Henderson surprises all

by Bjorn Haake at 12:19 PM EST   comments
Categories: Pro Cycling, Vuelta a España, Race Reports and Results
Greg Henderson surprised all others, including his teammate André Greipel, to win the stage into Venlo. Borut Bozic (Vacansoleil) already was celebrated as the winner by his teammates, but Henderson blasted by in the final metres to clearly take the sprint. Spanish hero Oscar Freire ended the day in third, ahead of Greipel. Fabian Cancellara stayed in the leader's jersey.

Henderson recapped the sprint shortly after the stage. "I tried to listen to the radio, to see where Greipel was, but I couldn't hear anything. Then I saw 150m to go, so I knew had to start the sprint." Asked about the many wins of the team already this year, Henderson smiled. "A lot of them come from Cavendish and Greipel. If there is a sprint stage, Columbia is well represented!"

No team was able to completely control the sprint into Venlo and a couple of tricky corners inside the final with further disrupted the rhythm. Garmin had a bad day. A left turn some 10km form the finish delayed Tyler Farrar, who had to be brought back by Ryder Hesjedal and Svein Tuft. Shortly thereafter, Julian Dean was stopped and again it was Hesjedal who motored Farrar's lead-out man back to the bunch.

It was a sunny day without wind, the temperatures a balmy 27 C. This is Spain, after all. Spain? The race actually still traveled through the Netherlands and Germany, but even the famous Dutch wind was halted for the Vuelta.

A trio quickly took after the flag had come down for the sharp start of the race. Lars Boom (Rabobank), Johnny Hoogerland (Vacansoleil) and Jesus Rosendo (Andalucia-Cajasur) pedaled ahead of the peloton for most of the stage.

Cancellara was expected to lose the golden leader's jersey, and was not protected by his team. Some three hours into the race he was at the team car and had to return to the peloton without any help by his Saxo Bankers.

The maximum gap for the breakaway was around 10 minutes, but with a little more than 50km to go the sprinters sent their teammates to the front. Quick Step and Garmin did most of the work. When the gap was under two minutes Milram with yesterday's winner Gerald Ciolek moved up as well.

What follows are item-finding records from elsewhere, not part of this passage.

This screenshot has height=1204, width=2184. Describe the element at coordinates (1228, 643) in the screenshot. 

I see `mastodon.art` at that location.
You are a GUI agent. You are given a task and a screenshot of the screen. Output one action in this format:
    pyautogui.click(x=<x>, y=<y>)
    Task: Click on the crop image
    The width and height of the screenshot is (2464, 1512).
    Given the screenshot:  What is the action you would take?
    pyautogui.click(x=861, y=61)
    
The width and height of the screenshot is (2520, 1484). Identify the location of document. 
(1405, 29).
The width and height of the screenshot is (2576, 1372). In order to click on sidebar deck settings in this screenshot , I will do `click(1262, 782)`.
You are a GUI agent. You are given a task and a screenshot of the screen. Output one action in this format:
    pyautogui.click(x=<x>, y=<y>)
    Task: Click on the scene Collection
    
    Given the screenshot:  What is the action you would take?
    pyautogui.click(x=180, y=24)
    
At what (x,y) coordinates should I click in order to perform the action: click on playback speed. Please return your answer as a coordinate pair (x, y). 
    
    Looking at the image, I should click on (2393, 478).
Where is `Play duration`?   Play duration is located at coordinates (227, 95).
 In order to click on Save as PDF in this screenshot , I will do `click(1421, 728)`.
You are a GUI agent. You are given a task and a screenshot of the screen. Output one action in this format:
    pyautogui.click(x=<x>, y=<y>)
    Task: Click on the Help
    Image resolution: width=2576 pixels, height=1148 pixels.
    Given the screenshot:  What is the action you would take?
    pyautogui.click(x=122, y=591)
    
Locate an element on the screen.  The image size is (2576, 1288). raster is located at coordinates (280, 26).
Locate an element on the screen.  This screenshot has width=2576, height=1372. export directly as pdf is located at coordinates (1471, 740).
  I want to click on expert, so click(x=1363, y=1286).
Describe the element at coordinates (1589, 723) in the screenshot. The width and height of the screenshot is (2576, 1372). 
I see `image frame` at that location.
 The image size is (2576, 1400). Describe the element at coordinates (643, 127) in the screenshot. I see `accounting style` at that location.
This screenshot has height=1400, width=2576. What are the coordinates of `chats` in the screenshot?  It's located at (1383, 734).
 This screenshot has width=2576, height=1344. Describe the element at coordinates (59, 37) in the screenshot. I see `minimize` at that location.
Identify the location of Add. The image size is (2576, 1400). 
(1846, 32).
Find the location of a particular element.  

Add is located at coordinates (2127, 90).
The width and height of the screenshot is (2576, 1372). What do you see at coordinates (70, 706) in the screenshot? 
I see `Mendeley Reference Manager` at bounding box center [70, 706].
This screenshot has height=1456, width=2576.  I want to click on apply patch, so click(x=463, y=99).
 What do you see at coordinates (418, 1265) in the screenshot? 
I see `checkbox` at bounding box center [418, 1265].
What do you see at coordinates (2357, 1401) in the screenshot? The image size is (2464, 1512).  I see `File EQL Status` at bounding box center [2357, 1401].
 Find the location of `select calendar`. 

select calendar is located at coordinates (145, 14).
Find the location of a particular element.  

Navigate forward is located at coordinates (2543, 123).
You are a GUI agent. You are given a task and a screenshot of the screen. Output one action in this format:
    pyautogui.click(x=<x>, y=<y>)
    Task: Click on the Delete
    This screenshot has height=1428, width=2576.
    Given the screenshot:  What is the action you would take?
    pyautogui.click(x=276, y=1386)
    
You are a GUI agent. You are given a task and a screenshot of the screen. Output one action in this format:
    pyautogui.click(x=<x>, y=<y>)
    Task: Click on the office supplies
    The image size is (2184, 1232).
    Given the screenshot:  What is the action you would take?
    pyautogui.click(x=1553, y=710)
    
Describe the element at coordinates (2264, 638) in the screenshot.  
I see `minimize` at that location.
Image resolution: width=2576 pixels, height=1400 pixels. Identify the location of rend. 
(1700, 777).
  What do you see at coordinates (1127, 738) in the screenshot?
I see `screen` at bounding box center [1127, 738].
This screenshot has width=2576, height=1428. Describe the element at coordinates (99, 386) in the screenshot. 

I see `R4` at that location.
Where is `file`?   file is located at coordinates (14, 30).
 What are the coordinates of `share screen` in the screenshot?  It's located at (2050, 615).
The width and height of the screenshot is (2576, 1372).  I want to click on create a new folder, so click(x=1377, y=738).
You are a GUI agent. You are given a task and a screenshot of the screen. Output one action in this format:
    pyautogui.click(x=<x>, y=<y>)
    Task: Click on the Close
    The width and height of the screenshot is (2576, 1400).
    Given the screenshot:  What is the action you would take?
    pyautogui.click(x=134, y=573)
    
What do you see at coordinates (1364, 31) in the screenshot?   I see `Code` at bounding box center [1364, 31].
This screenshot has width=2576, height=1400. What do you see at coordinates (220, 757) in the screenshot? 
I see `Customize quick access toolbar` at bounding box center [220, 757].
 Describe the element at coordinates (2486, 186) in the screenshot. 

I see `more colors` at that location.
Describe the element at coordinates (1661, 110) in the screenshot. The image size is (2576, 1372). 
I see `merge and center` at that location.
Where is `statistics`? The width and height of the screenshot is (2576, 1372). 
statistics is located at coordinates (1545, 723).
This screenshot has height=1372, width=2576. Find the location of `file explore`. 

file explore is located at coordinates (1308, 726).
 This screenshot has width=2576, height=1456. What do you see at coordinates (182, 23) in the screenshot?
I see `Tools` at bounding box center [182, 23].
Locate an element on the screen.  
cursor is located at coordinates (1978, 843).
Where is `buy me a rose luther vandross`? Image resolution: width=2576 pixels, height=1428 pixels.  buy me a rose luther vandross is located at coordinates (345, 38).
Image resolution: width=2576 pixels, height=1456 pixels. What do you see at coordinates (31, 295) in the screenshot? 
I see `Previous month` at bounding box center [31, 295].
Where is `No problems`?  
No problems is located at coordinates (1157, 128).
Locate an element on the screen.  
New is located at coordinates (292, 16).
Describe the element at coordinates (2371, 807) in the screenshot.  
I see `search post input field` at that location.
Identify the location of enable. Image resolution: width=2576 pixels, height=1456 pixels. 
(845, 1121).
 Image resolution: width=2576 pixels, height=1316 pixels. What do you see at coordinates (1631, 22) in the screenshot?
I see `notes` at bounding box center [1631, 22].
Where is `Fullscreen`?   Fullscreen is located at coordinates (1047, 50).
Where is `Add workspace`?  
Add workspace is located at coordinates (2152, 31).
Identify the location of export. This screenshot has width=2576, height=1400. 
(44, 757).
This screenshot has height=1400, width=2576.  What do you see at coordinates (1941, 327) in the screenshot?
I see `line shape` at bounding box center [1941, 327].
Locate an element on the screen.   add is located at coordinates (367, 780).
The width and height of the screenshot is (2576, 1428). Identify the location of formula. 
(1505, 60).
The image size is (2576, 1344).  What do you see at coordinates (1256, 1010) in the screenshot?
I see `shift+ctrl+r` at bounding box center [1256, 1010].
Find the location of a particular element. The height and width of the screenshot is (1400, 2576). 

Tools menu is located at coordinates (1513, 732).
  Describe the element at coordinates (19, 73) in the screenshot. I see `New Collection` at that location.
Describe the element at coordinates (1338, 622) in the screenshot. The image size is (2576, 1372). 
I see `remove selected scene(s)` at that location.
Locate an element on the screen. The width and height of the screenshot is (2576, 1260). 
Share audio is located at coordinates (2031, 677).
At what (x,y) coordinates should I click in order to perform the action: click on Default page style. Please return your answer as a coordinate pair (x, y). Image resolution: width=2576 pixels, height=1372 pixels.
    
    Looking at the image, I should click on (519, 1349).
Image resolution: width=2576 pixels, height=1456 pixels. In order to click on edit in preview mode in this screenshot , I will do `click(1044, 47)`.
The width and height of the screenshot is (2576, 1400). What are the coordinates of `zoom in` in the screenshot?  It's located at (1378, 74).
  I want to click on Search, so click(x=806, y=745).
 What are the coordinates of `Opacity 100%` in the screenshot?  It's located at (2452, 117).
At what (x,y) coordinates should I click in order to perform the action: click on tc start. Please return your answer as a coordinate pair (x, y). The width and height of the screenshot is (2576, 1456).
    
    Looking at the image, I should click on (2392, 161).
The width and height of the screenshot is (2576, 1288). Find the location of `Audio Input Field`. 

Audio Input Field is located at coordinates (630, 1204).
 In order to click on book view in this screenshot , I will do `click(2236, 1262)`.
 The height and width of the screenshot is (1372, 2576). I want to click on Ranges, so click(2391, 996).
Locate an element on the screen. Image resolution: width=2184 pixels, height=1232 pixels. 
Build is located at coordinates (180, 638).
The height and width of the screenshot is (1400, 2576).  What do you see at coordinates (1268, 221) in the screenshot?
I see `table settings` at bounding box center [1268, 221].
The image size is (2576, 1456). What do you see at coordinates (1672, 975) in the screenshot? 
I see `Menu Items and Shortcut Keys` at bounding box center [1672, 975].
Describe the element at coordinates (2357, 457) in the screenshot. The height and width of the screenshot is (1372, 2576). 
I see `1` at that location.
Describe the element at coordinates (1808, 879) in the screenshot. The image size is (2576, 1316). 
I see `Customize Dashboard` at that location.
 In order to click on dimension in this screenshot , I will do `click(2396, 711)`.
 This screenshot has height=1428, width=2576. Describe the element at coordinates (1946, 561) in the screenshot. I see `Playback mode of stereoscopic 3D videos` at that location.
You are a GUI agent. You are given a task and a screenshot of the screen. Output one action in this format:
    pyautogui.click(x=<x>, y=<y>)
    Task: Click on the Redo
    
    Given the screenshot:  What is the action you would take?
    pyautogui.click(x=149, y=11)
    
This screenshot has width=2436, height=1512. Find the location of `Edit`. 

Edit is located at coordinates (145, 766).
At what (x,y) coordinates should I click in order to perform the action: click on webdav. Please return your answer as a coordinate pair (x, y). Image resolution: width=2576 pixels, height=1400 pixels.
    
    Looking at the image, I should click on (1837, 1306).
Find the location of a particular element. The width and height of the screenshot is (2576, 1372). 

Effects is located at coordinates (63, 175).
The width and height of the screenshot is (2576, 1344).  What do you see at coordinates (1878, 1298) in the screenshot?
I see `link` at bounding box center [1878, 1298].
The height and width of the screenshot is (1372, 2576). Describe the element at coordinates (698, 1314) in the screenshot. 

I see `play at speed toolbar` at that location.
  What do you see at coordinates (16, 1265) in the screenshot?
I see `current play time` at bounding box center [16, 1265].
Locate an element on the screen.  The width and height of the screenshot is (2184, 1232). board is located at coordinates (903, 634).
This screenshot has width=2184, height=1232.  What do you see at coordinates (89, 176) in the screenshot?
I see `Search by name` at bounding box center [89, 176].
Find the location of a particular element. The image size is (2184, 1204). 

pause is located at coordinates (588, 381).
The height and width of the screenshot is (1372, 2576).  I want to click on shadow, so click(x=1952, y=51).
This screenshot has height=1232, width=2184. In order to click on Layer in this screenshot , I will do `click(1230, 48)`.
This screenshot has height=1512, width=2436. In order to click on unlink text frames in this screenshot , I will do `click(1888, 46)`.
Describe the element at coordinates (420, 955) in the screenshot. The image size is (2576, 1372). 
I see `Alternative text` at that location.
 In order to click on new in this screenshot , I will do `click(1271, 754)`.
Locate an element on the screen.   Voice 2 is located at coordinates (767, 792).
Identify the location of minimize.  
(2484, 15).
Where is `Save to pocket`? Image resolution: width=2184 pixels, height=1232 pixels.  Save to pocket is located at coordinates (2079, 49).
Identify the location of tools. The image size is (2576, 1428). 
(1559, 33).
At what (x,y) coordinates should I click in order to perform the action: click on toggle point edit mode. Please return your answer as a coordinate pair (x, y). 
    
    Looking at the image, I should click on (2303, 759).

The second sprint came with about 36km to go. Boom, who had taken the first sprint already, was leading the break. Hoogerland wasn't going to let his compatriot get another one and jumped Boom to take the points. Boom returned the favor in the third sprint of the day.

Without contesting the sprints Rosendo had the most left and continued solo with less than 30km to go. But around 13km to go the peloton blew by on this windless day.